__WHAT THE EXERCISE ASKS__. Down to the final line, return the records unchanged.
-- RECORDS TO USE follows --
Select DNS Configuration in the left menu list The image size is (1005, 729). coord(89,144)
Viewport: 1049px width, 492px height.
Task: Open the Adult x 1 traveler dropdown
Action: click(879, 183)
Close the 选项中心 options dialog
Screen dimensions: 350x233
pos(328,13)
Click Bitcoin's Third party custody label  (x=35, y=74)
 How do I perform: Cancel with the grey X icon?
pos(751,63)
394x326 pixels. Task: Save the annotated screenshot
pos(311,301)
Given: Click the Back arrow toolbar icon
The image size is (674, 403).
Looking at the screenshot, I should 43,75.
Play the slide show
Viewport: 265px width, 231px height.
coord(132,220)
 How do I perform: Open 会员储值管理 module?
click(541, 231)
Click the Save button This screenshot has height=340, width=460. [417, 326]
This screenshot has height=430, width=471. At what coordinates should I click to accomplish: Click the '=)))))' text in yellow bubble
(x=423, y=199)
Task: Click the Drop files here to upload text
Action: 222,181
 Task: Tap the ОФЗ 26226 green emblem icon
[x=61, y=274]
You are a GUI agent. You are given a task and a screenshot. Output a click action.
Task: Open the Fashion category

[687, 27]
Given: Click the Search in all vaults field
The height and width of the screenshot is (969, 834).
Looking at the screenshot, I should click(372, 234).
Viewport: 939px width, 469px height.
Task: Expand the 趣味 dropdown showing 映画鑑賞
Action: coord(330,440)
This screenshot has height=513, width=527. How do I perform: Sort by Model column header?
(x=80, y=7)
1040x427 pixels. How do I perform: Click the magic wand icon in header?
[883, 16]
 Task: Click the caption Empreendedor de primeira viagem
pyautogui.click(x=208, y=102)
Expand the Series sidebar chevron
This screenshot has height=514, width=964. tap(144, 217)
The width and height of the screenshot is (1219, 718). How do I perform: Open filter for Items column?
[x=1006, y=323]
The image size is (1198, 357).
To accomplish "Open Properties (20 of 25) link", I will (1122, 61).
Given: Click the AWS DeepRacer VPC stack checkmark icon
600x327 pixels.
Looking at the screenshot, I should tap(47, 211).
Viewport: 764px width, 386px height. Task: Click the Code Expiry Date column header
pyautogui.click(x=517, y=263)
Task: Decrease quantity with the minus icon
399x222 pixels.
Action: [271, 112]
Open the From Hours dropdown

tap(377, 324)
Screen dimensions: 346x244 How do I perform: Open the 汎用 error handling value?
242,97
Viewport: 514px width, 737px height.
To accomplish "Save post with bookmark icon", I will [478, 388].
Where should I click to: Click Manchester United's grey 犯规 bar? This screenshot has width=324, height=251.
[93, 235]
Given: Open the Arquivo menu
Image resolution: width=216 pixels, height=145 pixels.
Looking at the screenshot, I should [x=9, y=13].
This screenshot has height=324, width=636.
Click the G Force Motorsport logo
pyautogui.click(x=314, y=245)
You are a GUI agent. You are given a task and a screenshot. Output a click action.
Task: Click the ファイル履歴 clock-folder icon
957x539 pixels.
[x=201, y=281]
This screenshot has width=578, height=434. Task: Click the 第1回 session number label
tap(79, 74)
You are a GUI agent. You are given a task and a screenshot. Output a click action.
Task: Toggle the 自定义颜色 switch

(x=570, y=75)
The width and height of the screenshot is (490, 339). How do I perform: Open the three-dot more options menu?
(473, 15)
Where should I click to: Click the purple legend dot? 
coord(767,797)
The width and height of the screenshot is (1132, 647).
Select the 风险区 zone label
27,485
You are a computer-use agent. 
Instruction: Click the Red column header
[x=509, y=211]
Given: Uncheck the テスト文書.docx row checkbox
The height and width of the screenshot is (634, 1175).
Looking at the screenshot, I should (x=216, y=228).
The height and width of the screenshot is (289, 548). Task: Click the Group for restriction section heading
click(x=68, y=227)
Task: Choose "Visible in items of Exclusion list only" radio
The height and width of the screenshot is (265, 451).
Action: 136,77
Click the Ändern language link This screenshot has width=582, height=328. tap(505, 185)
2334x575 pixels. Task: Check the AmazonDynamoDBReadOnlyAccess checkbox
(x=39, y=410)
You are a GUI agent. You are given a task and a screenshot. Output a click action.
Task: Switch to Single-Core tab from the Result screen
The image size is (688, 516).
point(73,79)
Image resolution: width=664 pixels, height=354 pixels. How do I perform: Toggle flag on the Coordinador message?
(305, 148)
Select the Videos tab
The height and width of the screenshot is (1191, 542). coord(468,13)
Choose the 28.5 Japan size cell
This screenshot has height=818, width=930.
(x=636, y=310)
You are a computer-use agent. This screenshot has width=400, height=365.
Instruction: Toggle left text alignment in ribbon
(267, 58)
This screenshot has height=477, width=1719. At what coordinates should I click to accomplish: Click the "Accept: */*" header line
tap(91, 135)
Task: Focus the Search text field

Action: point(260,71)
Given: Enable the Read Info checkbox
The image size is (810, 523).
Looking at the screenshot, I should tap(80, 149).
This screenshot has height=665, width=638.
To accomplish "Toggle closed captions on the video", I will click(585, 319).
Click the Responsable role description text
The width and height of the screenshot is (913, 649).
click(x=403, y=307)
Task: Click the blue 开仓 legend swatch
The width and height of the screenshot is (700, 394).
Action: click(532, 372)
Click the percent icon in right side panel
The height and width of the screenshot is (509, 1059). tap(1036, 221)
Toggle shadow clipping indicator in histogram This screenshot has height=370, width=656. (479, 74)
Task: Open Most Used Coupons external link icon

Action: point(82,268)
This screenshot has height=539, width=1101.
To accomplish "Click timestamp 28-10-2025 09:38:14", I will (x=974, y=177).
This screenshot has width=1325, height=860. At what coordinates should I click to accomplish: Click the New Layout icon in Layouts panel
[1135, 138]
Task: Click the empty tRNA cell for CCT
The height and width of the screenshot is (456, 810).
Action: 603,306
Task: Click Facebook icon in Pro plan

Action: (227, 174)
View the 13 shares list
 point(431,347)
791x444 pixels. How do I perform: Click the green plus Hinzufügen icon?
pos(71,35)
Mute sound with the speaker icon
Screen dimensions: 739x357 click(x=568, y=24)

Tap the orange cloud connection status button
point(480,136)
-- RECORDS TO USE concluded --
__TASK SOLUTION__.
Select DNS Configuration in the left menu list The image size is (1005, 729). coord(89,144)
Viewport: 1049px width, 492px height.
Task: Open the Adult x 1 traveler dropdown
Action: click(879, 183)
Close the 选项中心 options dialog
Screen dimensions: 350x233
pos(328,13)
Click Bitcoin's Third party custody label  (x=35, y=74)
 How do I perform: Cancel with the grey X icon?
pos(751,63)
394x326 pixels. Task: Save the annotated screenshot
pos(311,301)
Given: Click the Back arrow toolbar icon
The image size is (674, 403).
Looking at the screenshot, I should 43,75.
Play the slide show
Viewport: 265px width, 231px height.
coord(132,220)
 How do I perform: Open 会员储值管理 module?
click(541, 231)
Click the Save button This screenshot has height=340, width=460. [417, 326]
This screenshot has height=430, width=471. At what coordinates should I click to accomplish: Click the '=)))))' text in yellow bubble
(x=423, y=199)
Task: Click the Drop files here to upload text
Action: 222,181
 Task: Tap the ОФЗ 26226 green emblem icon
[x=61, y=274]
You are a GUI agent. You are given a task and a screenshot. Output a click action.
Task: Open the Fashion category

[687, 27]
Given: Click the Search in all vaults field
The height and width of the screenshot is (969, 834).
Looking at the screenshot, I should click(372, 234).
Viewport: 939px width, 469px height.
Task: Expand the 趣味 dropdown showing 映画鑑賞
Action: coord(330,440)
This screenshot has height=513, width=527. How do I perform: Sort by Model column header?
(x=80, y=7)
1040x427 pixels. How do I perform: Click the magic wand icon in header?
[883, 16]
 Task: Click the caption Empreendedor de primeira viagem
pyautogui.click(x=208, y=102)
Expand the Series sidebar chevron
This screenshot has height=514, width=964. tap(144, 217)
The width and height of the screenshot is (1219, 718). How do I perform: Open filter for Items column?
[x=1006, y=323]
The image size is (1198, 357).
To accomplish "Open Properties (20 of 25) link", I will (1122, 61).
Given: Click the AWS DeepRacer VPC stack checkmark icon
600x327 pixels.
Looking at the screenshot, I should tap(47, 211).
Viewport: 764px width, 386px height. Task: Click the Code Expiry Date column header
pyautogui.click(x=517, y=263)
Task: Decrease quantity with the minus icon
399x222 pixels.
Action: [271, 112]
Open the From Hours dropdown

tap(377, 324)
Screen dimensions: 346x244 How do I perform: Open the 汎用 error handling value?
242,97
Viewport: 514px width, 737px height.
To accomplish "Save post with bookmark icon", I will [478, 388].
Where should I click to: Click Manchester United's grey 犯规 bar? This screenshot has width=324, height=251.
[93, 235]
Given: Open the Arquivo menu
Image resolution: width=216 pixels, height=145 pixels.
Looking at the screenshot, I should [x=9, y=13].
This screenshot has height=324, width=636.
Click the G Force Motorsport logo
pyautogui.click(x=314, y=245)
You are a GUI agent. You are given a task and a screenshot. Output a click action.
Task: Click the ファイル履歴 clock-folder icon
957x539 pixels.
[x=201, y=281]
This screenshot has width=578, height=434. Task: Click the 第1回 session number label
tap(79, 74)
You are a GUI agent. You are given a task and a screenshot. Output a click action.
Task: Toggle the 自定义颜色 switch

(x=570, y=75)
The width and height of the screenshot is (490, 339). How do I perform: Open the three-dot more options menu?
(473, 15)
Where should I click to: Click the purple legend dot? 
coord(767,797)
The width and height of the screenshot is (1132, 647).
Select the 风险区 zone label
27,485
You are a computer-use agent. 
Instruction: Click the Red column header
[x=509, y=211]
Given: Uncheck the テスト文書.docx row checkbox
The height and width of the screenshot is (634, 1175).
Looking at the screenshot, I should (x=216, y=228).
The height and width of the screenshot is (289, 548). Task: Click the Group for restriction section heading
click(x=68, y=227)
Task: Choose "Visible in items of Exclusion list only" radio
The height and width of the screenshot is (265, 451).
Action: 136,77
Click the Ändern language link This screenshot has width=582, height=328. tap(505, 185)
2334x575 pixels. Task: Check the AmazonDynamoDBReadOnlyAccess checkbox
(x=39, y=410)
You are a GUI agent. You are given a task and a screenshot. Output a click action.
Task: Switch to Single-Core tab from the Result screen
The image size is (688, 516).
point(73,79)
Image resolution: width=664 pixels, height=354 pixels. How do I perform: Toggle flag on the Coordinador message?
(305, 148)
Select the Videos tab
The height and width of the screenshot is (1191, 542). coord(468,13)
Choose the 28.5 Japan size cell
This screenshot has height=818, width=930.
(x=636, y=310)
You are a computer-use agent. This screenshot has width=400, height=365.
Instruction: Toggle left text alignment in ribbon
(267, 58)
This screenshot has height=477, width=1719. At what coordinates should I click to accomplish: Click the "Accept: */*" header line
tap(91, 135)
Task: Focus the Search text field

Action: point(260,71)
Given: Enable the Read Info checkbox
The image size is (810, 523).
Looking at the screenshot, I should tap(80, 149).
This screenshot has height=665, width=638.
To accomplish "Toggle closed captions on the video", I will click(585, 319).
Click the Responsable role description text
The width and height of the screenshot is (913, 649).
click(x=403, y=307)
Task: Click the blue 开仓 legend swatch
The width and height of the screenshot is (700, 394).
Action: click(532, 372)
Click the percent icon in right side panel
The height and width of the screenshot is (509, 1059). tap(1036, 221)
Toggle shadow clipping indicator in histogram This screenshot has height=370, width=656. (479, 74)
Task: Open Most Used Coupons external link icon

Action: point(82,268)
This screenshot has height=539, width=1101.
To accomplish "Click timestamp 28-10-2025 09:38:14", I will (x=974, y=177).
This screenshot has width=1325, height=860. At what coordinates should I click to accomplish: Click the New Layout icon in Layouts panel
[1135, 138]
Task: Click the empty tRNA cell for CCT
The height and width of the screenshot is (456, 810).
Action: 603,306
Task: Click Facebook icon in Pro plan

Action: (227, 174)
View the 13 shares list
 point(431,347)
791x444 pixels. How do I perform: Click the green plus Hinzufügen icon?
pos(71,35)
Mute sound with the speaker icon
Screen dimensions: 739x357 click(x=568, y=24)

Tap the orange cloud connection status button
point(480,136)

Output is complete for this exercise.